# [SHORT TASK]
Copy out, unchanged, the part of the records that opens with the line containing "Click the woman" and closes at the end of the records, and include nothing else.

# [INPUT FOR THIS TASK]
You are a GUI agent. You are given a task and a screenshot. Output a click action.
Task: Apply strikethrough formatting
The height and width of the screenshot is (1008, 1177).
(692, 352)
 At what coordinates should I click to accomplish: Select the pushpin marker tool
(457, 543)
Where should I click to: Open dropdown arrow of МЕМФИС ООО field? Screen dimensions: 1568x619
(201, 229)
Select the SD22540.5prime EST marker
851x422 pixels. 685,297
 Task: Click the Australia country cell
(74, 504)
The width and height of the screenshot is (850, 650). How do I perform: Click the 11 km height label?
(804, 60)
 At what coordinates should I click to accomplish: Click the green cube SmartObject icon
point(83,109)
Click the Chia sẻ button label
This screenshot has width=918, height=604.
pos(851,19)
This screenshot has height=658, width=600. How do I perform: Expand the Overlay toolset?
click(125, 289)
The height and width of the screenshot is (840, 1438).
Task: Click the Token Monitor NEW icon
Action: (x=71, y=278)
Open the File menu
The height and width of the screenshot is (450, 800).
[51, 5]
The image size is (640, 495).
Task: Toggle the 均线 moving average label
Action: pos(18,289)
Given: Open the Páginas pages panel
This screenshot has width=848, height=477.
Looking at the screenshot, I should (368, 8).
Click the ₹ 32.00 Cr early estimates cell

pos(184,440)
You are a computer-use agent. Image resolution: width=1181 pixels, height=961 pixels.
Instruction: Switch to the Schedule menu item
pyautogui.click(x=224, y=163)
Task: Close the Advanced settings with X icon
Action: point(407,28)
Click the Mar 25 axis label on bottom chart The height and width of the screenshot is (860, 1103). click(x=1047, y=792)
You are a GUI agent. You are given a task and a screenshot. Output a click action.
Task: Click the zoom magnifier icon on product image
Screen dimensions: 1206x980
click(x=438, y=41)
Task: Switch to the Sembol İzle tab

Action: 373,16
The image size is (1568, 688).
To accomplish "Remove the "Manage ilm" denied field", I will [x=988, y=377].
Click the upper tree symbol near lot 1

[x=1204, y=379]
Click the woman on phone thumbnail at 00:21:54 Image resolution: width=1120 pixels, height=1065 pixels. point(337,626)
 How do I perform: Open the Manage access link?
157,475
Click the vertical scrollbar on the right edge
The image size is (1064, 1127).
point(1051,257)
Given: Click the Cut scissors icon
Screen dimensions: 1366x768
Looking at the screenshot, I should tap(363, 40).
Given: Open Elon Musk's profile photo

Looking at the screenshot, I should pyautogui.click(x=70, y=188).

# [THE ANSWER]
Click the woman on phone thumbnail at 00:21:54 Image resolution: width=1120 pixels, height=1065 pixels. point(337,626)
 How do I perform: Open the Manage access link?
157,475
Click the vertical scrollbar on the right edge
The image size is (1064, 1127).
point(1051,257)
Given: Click the Cut scissors icon
Screen dimensions: 1366x768
Looking at the screenshot, I should tap(363, 40).
Given: Open Elon Musk's profile photo

Looking at the screenshot, I should pyautogui.click(x=70, y=188).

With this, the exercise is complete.